We didn’t ask for this, but we have it, and we have a responsibility to our readers to address it. 

Mayor Goode, you’ve been careless with matches and now the house is on fire. If you care about this city, it’s objectively time to step down and let someone else rebuild. I hope the next person takes a lesson from your example. 

Given the unaddressed odor of petty corruption around our previous mayor, I also hope the residents of Prescott raise our expectations from whomever steps up to take on the job, and consider how our attention to surface over quality and character has contributed to the situation.

And to whomever decided the leak should include 5enses: hey, thanks for thinking of us!

Sidebar

Anatomy of a Local Recall: What’s Involved

Only one recall election in recent memory in Arizona has succeeded, that of Arizona Senate President Russell Pearce, who introduced and advanced SB1070, a hardline immigration law that ultimately resulted in official discrimination against Latino Americans across the state.
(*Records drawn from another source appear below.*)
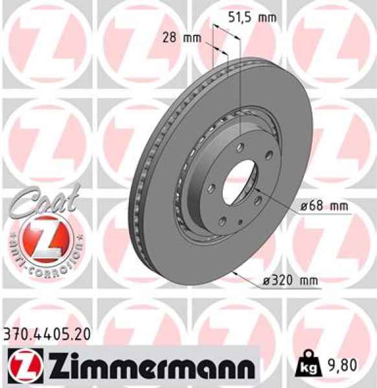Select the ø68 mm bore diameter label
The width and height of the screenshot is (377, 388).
pos(324,207)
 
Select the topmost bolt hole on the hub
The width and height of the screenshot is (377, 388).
pos(241,147)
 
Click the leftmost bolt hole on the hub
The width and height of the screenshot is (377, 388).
pos(211,188)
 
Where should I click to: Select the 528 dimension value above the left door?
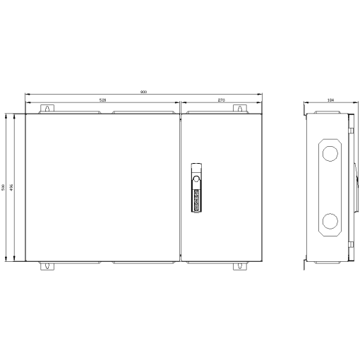pos(103,100)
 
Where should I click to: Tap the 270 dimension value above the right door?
pos(221,100)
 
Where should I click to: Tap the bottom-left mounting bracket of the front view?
pos(48,266)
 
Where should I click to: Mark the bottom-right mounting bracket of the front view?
pos(240,266)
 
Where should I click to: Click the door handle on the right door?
pos(197,188)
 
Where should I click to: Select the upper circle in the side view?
pos(330,153)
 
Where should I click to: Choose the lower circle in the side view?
pos(330,222)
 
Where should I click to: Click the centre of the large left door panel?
pos(103,187)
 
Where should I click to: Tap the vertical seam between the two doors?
pos(181,187)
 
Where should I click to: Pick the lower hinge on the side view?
pos(350,247)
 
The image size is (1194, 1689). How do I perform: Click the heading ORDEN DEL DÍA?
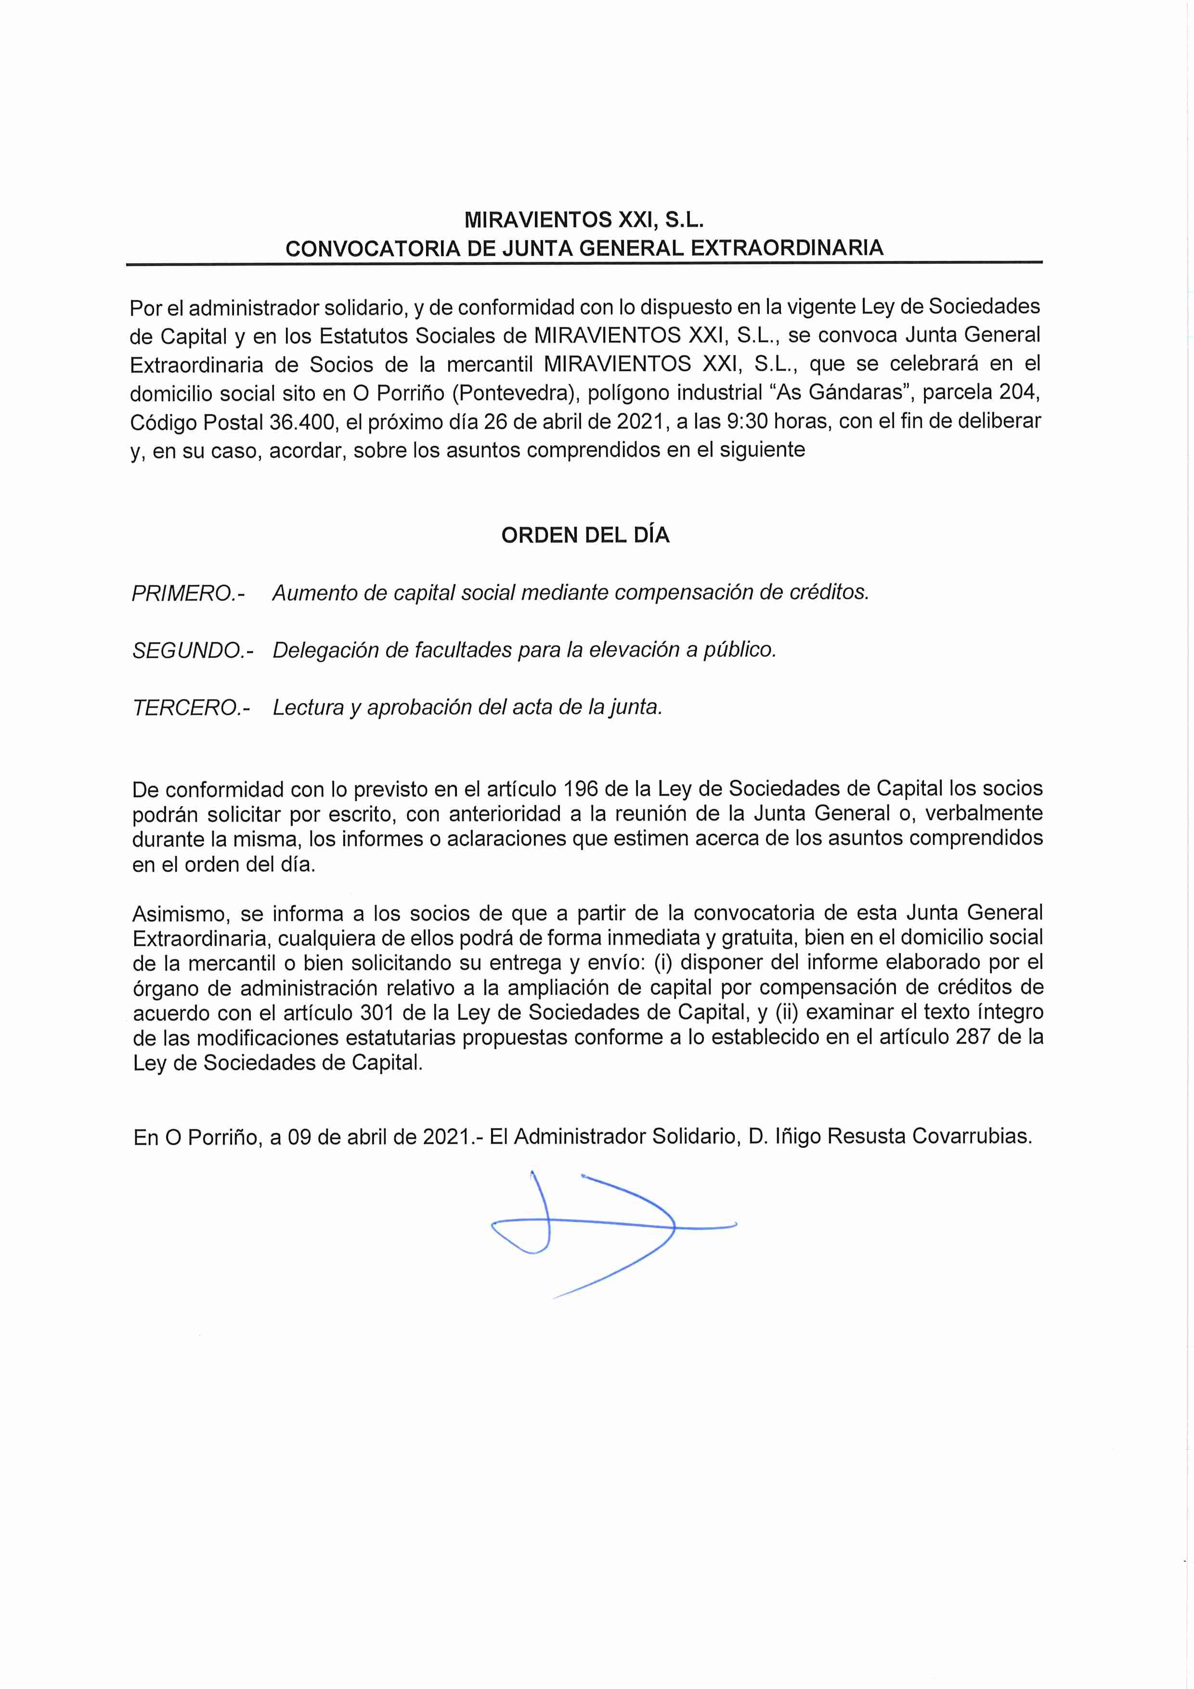(585, 535)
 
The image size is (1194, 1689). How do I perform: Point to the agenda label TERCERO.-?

The US Supreme Court later struck down three parts of the law. Now a recall effort is going forward targeting Mayor Phil Goode.
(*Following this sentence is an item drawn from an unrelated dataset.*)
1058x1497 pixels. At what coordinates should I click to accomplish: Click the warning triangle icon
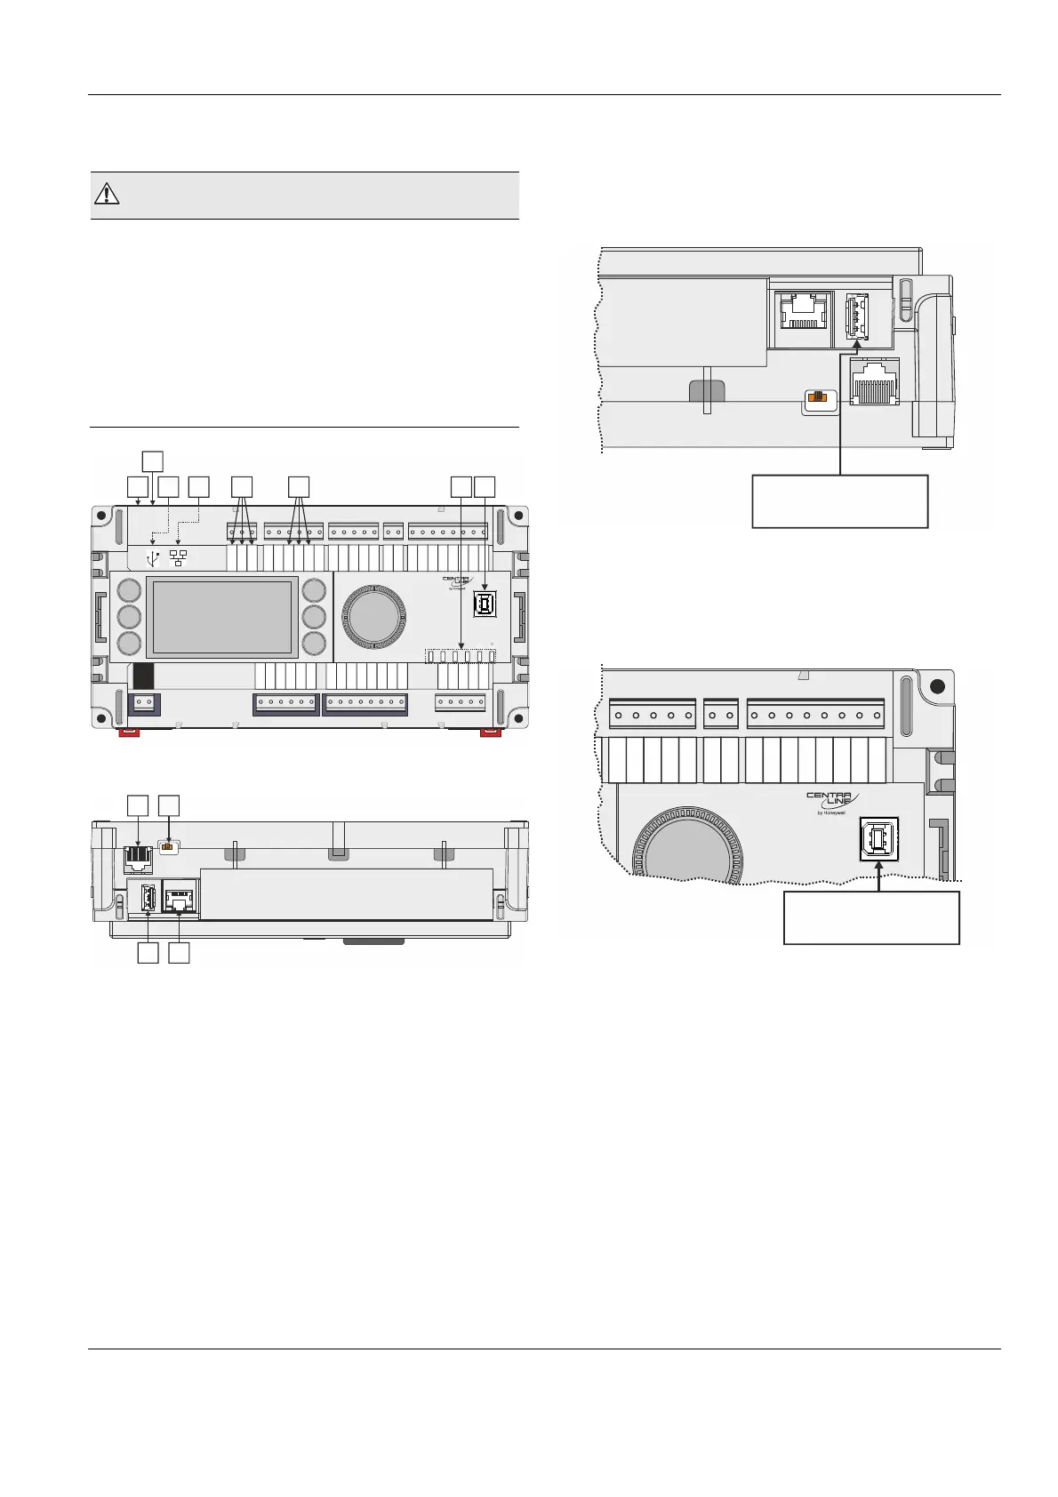(x=107, y=194)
According to the City of Prescott website, on November 27, 2023 a group filed a petition to recall Goode, remove and replace him before the end of his second two-year term, which began in January. The recall committee is led by Stan Goligoski, board president of the Prescott Unified School District. The group charges that Goode has breached the City Charter, promoted a lack of transparency, created a hostile work environment, and created divisive Council relationships.

An independent investigation of Goode’s actions found that he had not breached the City Charter. The city attorney denied in a letter posted on Goode’s website that there had ever been any sexual-harassment claim. Other claims were investigated and no further action has been taken.

The recall process involves a citizen’s initiative to force an election on the recall question. The recall group has 120 days from the date of acceptance of its application to collect 3,200 signatures — 25% of the 11,328 votes for Goode in his last election. That deadline is March 25.

The city clerk will certify the signatures and send them to the county recorder, who then has 60 days to verify and review them. Once they are returned to the clerk, the mayor would have five days to decide whether to resign. If he does, a majority of the Council would appoint his replacement. If not, the City will announce a recall election date within 15 days.

Mayor Goode’s name would appear on the ballot along with that of Stan Goligoski, who would be nominated through the recall petition, and any other candidate nominated on a petition by at least 2% of all votes cast in the last election, or 226 signatures.